D'Alembert's functional equation on groups
Tom 99 / 2013
Streszczenie
Given a (not necessarily unitary) character $\mu:G \to (\mathbb C \setminus \{ 0\},\cdot)$ of a group $G$ we find the solutions $g:G \to \mathbb C$ of the following version of d'Alembert's functional equation \begin{equation} g(xy) + \mu(y)g(xy^{-1}) = 2g(x)g(y), x,y \in G. \tag{$*$} \label{*} \end{equation} The classical equation is the case of $\mu = 1$ and $G = \mathbb R$. The non-zero solutions of $(*)$ are the normalized traces of certain representations of $G$ on $\mathbb C^2$. Davison proved this via his work [20] on the pre-d'Alembert functional equation on monoids.

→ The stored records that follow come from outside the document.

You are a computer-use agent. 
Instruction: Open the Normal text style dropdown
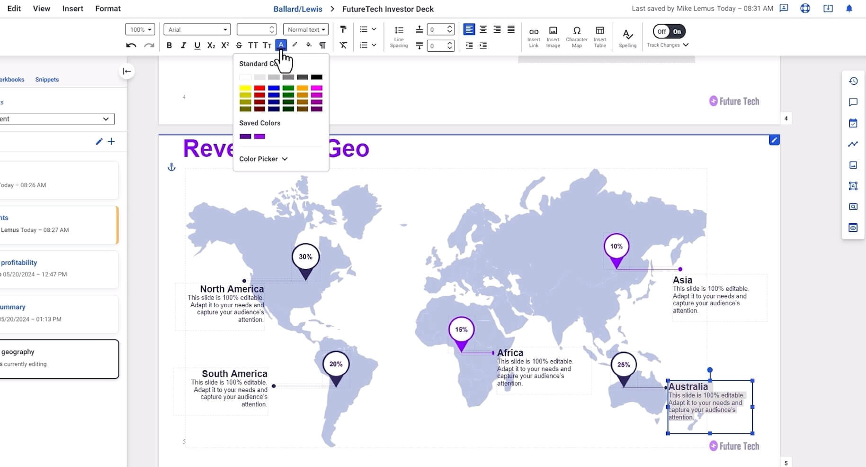[x=306, y=29]
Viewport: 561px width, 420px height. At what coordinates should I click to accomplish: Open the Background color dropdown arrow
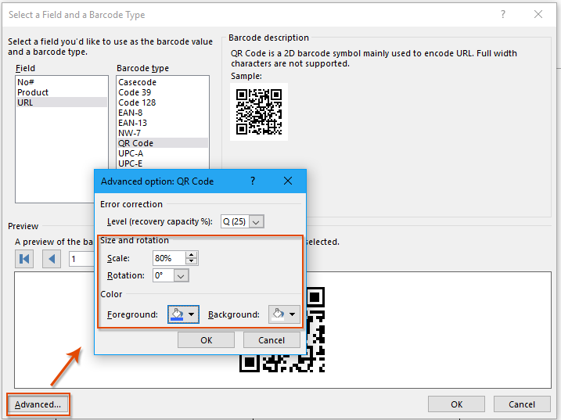pos(293,314)
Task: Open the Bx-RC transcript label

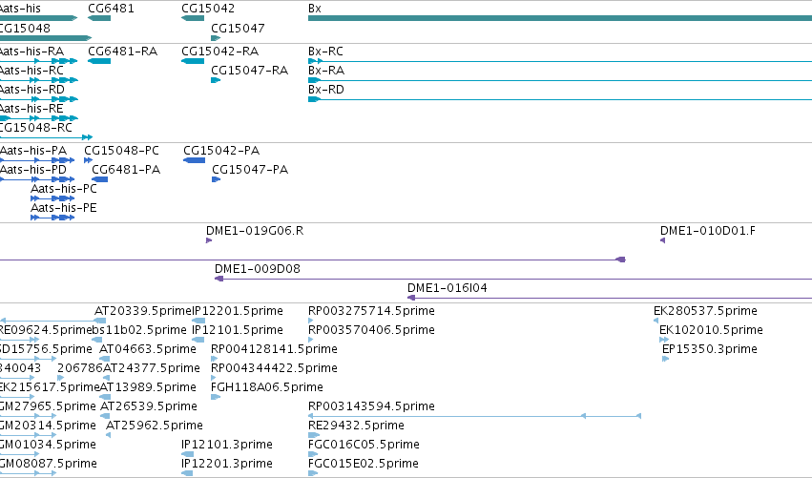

The present paper presents a detailed exposition of these results working directly with d'Alembert's functional equation. In the process we find for any non-abelian solution $g$ of $(*)$ the corresponding solutions $w:G \to \mathbb C$ of \begin{equation} w(xy) + w(yx) = 2w(x)g(y) + w(y)g(x), x,y \in G. \tag{$**$} \label{**} \end{equation} A novel feature is our use of the theory of group representations and their matrix-coefficients which simplifies some arguments and relates the results to harmonic analysis on groups.